Let’s take a trip back to the first grade and sound this baby out. First syllable is pon, as in Pontiff. As in, “Forgive me, Pontiff, for I have sinned.” Second syllable is tor, as in tore. As in, “I punched that jerk in the face for asking me if my name was Beth Beth and tore my rotator cuff.” Last syllable is no. This one is easy. As in, “No, Pontiff, I don’t feel remorse for punching someone who made fun of my name, but I know I must atone.” 500 Hail Marys later, and we put it all together to get Pon-tor-no.

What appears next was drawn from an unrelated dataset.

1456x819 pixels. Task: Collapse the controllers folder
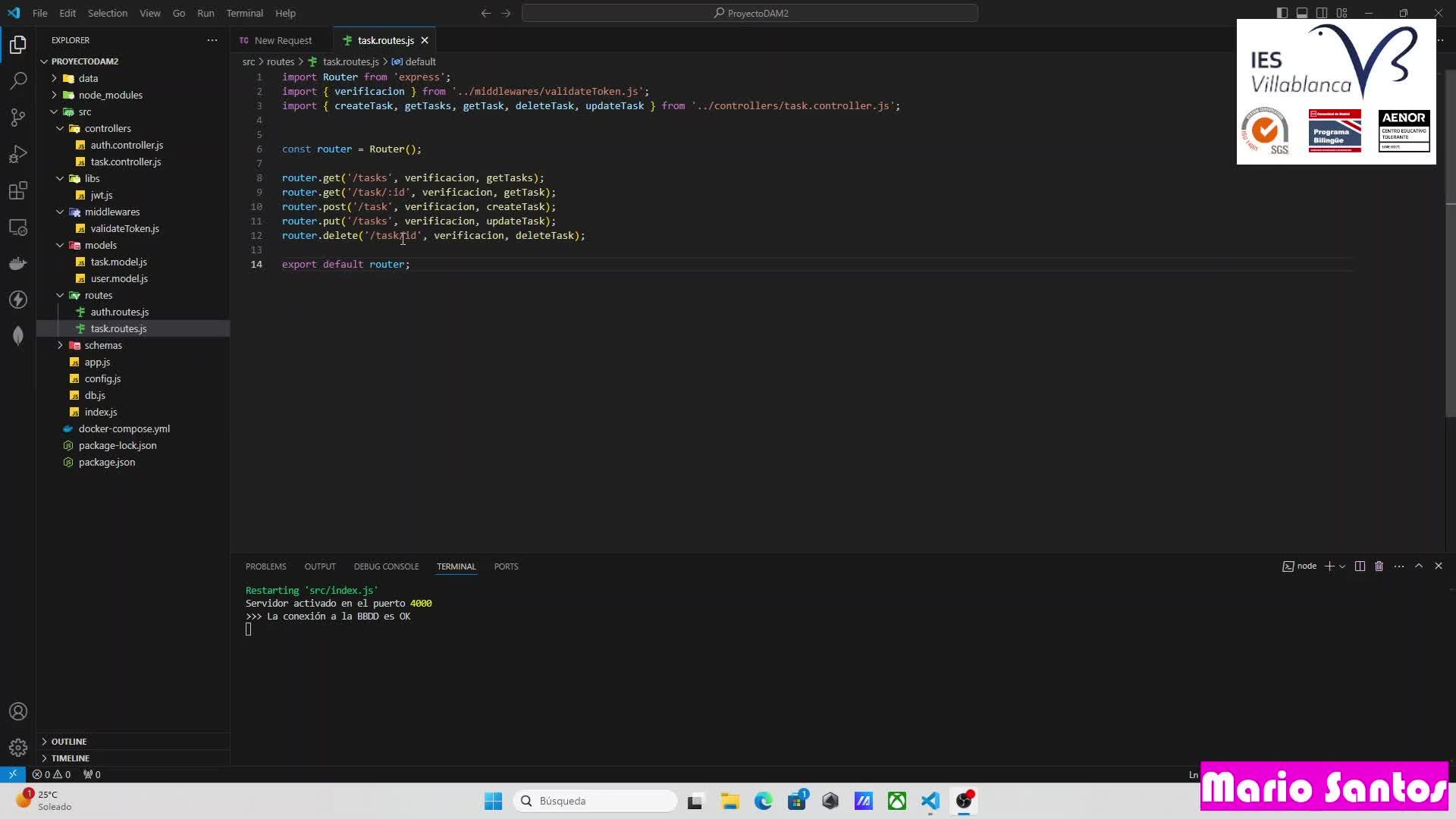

Easy, right? “Does she really think she’s important enough for the Pope to hear her confession?” I hear you say to your companion in a Jim Gaffigan-esque side whisper. No, I don’t. I’m exaggerating to make my point. I think I’ve only gone to confession twice in my entire life. But I bet you’ll never again forget how to pronounce my last name.
No one in my immediate family has it easy in the name department. My mom’s maiden name is Aukward. Yes, like awkward. No, she’s not awkward. But she did marry a man with an awkward-to-pronounce name. His name is Gervasio Pontorno, and he’s my dad. Pick your chin up off the floor, and close your gaping mouth. Yes, that’s my dad’s real name. It’s also my brother’s name. I’m not going to sound out Gervasio for you because both my dad and my brother have nicknames. My dad goes by Jim, and my brother goes by Jerry.
Here’s the story: Gervasio is Italian for Jerome. Hence, the nickname Jerry, which covers my brother. The path to my dad’s nickname is more complex. My grandparents named my dad after my grandmother’s father. My great-grandfather's name was Gervasio Mazzucco, and he was born in Italy. When he immigrated to America, he told people to call him Jerry. At the time, there were lots of immigrants with lots of different accents, and the various accents made it sound like people were calling him Cherry instead of Jerry. Cherry wouldn’t do, so he started telling people, “Just call me Jim.” I know what you’re thinking. “But Beth Beth, doesn’t that mean everyone called him Chim?” I assume so, but I guess Chim was better than Cherry. Don’t worry, though. One day, everyone was able to pronounce Jim as Jim, and that’s why my dad is called Jim.